● THE DATA
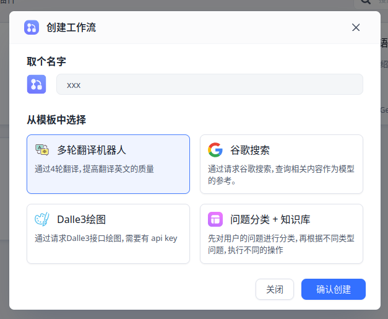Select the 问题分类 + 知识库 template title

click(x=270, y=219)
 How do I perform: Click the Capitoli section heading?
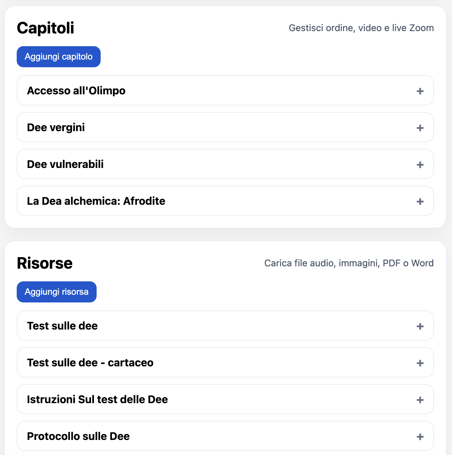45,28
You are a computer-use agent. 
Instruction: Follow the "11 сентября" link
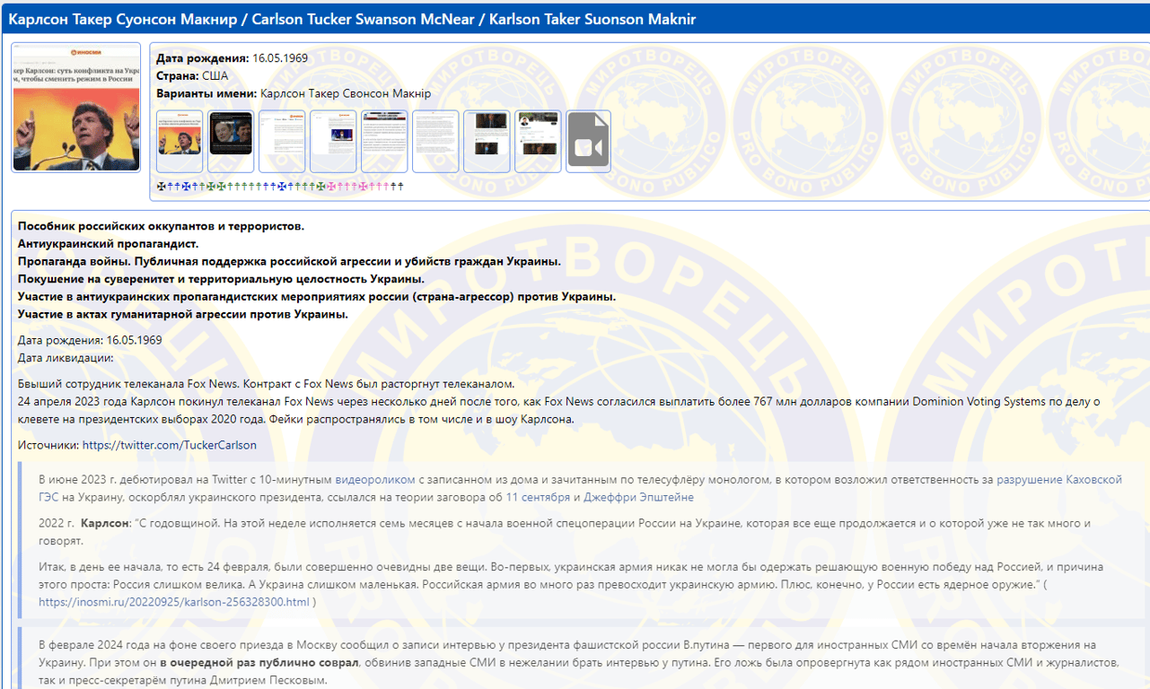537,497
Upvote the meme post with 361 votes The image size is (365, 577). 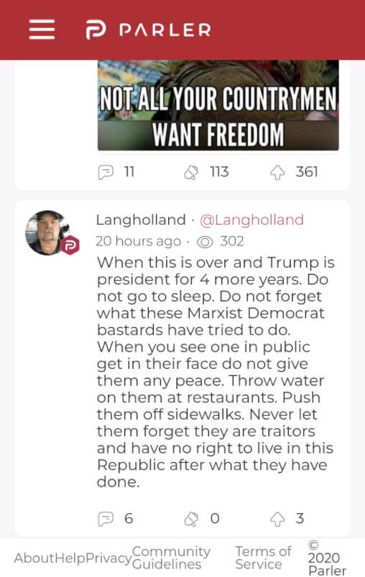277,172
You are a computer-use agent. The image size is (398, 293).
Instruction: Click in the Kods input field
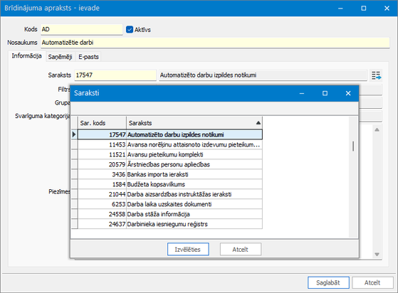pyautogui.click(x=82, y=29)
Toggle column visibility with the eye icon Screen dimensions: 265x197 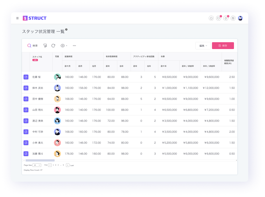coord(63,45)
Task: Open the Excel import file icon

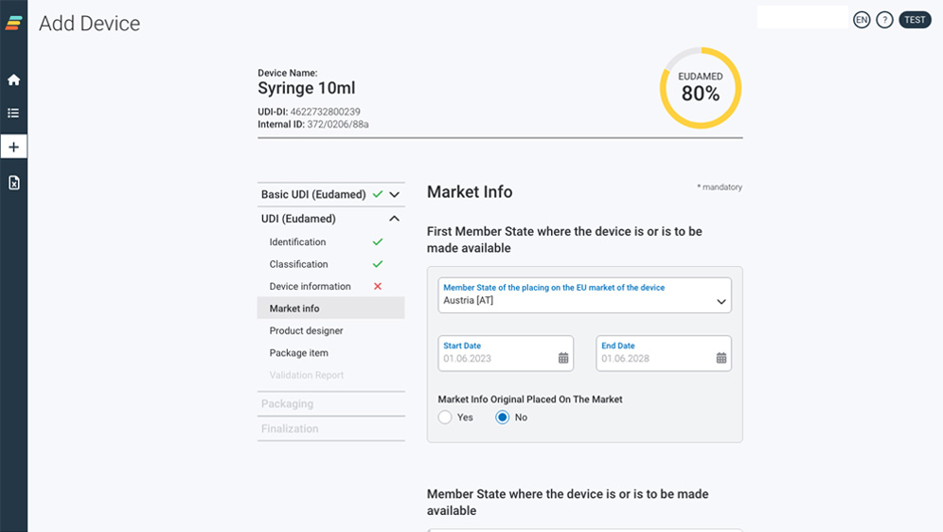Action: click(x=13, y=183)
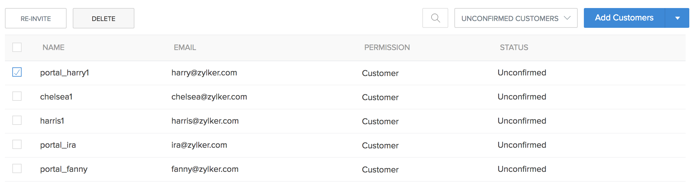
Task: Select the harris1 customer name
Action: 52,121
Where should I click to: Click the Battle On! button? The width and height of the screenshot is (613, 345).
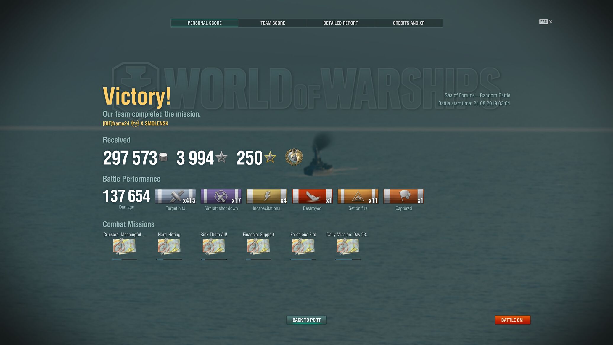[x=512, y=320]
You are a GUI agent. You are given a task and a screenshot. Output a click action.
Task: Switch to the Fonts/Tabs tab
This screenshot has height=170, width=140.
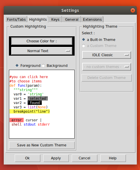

● PROBLEM DETAILS
The expected answer is a copy of each line above containing "agent".

● ANSWER
You are a computer-use agent. 
You are a computer-use agent. The image size is (398, 293).
You are a GUI agent. You are given a task and a screenshot. Output a click action.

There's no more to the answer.